Storage and networking
Storage options
| Storage | Performance | Snapshots | Cloning | Best for |
|---|---|---|---|---|
| OpenShift Data Foundation | High | Yes | Yes | Production, high I/O workloads |
| VPC File Storage | Moderate | No | No | Development, cost-sensitive |
| IBM Storage Fusion | High | Yes | Yes | Enterprise with backup needs |
Networking capabilities
| Networking option | Available in | Capabilities |
|---|---|---|
| Basic networking | OpenShift 4.17+ | Pod network connectivity, Kubernetes Services and Routes, VPC load balancers, standard VM networking |
| Advanced networking with VNIs | OpenShift 4.20+ | Direct VPC network connectivity, floating IP addresses, network preservation during live migration, multiple network interfaces per VM. See Managing virtual network interfaces |
Virtualization Service clusters running version 4.21 and later have access to advanced networking options, including enhanced capabilities for virtual network interfaces and improved network performance.

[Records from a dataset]
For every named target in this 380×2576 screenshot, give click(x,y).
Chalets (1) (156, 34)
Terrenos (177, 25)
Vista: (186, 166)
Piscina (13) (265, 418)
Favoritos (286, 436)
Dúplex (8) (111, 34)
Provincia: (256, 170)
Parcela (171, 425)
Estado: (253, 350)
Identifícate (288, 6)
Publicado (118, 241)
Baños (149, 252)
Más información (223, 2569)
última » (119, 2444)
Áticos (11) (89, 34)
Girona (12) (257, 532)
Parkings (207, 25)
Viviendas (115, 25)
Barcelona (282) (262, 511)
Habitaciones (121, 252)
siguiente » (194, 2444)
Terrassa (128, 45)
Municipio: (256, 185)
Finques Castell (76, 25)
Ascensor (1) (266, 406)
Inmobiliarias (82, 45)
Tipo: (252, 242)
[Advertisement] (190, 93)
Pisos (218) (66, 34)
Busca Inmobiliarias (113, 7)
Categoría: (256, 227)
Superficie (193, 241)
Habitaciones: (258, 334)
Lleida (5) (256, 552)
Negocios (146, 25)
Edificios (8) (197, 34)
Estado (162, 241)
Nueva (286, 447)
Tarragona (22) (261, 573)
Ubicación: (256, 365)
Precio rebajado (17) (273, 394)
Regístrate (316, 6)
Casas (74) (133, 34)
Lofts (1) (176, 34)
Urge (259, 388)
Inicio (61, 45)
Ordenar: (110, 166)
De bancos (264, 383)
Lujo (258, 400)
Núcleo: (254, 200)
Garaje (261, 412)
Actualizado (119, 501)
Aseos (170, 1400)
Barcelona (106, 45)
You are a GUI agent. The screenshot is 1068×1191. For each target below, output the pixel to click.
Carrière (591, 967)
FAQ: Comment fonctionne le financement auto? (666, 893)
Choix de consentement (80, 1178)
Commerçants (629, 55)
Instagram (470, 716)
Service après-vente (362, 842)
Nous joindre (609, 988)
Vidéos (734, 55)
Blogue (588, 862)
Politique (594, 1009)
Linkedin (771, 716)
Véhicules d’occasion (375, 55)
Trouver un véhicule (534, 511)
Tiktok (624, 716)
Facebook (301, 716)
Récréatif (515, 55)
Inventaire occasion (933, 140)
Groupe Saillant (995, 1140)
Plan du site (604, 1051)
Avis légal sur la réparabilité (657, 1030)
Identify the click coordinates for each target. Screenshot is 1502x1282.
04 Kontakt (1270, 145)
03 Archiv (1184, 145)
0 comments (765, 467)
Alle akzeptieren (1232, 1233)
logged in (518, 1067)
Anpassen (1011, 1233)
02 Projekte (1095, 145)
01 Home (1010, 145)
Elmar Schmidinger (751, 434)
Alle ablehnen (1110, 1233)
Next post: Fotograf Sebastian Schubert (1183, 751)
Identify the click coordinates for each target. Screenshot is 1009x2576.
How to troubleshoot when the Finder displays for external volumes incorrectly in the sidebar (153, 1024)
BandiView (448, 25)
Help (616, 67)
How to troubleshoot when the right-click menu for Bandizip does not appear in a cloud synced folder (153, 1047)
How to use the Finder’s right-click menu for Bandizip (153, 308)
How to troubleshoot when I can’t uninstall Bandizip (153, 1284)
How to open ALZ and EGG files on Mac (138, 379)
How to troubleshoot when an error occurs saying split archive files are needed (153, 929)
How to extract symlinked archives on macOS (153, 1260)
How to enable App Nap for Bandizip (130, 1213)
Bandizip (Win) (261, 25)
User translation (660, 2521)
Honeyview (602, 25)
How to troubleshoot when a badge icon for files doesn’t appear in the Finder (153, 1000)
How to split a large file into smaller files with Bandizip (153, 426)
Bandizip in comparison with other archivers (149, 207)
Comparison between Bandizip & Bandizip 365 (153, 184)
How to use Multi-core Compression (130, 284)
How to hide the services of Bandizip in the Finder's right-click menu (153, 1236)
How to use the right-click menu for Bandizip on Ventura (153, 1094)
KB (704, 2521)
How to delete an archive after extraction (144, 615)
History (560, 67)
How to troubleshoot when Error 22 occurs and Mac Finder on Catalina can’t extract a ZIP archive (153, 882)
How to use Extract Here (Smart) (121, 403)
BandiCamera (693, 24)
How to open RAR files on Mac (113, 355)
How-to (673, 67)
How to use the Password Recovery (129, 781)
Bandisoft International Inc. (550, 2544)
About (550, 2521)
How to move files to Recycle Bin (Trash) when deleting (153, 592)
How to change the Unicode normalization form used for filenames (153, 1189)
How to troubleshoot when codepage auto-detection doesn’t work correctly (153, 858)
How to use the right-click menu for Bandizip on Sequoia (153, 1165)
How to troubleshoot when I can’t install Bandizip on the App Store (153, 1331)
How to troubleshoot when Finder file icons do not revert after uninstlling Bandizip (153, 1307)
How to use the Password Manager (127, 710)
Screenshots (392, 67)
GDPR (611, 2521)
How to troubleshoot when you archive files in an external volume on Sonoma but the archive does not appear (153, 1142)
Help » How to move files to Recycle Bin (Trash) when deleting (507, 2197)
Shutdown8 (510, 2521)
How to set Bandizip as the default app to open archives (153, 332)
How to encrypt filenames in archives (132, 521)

Task requirements
1. Please answer these questions using the storage and networking passage:
(a) Which storage option is listed as best for development and cost-sensitive use?
(b) In which OpenShift version does advanced networking with VNIs become available?
(c) Which cluster version and later have access to advanced networking options?
2. Write the next part of the storage and networking passage, picking up after its final sentence.

Results for the exercise
1.
(a) VPC File Storage
(b) OpenShift 4.20+
(c) Version 4.21

2.
Limitations
- Bare metal worker nodes are required; virtual server instances are not supported
- Red Hat CoreOS (RHCOS) operating system is required
- Remote block volume attachment is not supported for bare metal nodes
- Live migration is supported only within the same zone
- VNI features require OpenShift 4.20 or later
- Windows VMs require appropriate licensing
- If you mark more than one StorageClass with the annotation
storageclass.kubernetes.io/is-default-class: "true", the following occurs:- Selection Logic: For a PersistentVolumeClaim (PVC) created without a
storageClassName, Kubernetes typically selects the most recently created default StorageClass. - Potential Failure: In some older versions or specific configurations, having multiple defaults might cause PVC creation to fail if no explicit class is specified, as the system cannot resolve which one to use.
- Monitoring Alerts: In managed environments like OpenShift, having multiple defaults triggers a
MultipleDefaultStorageClassesalert to warn administrators of the conflict.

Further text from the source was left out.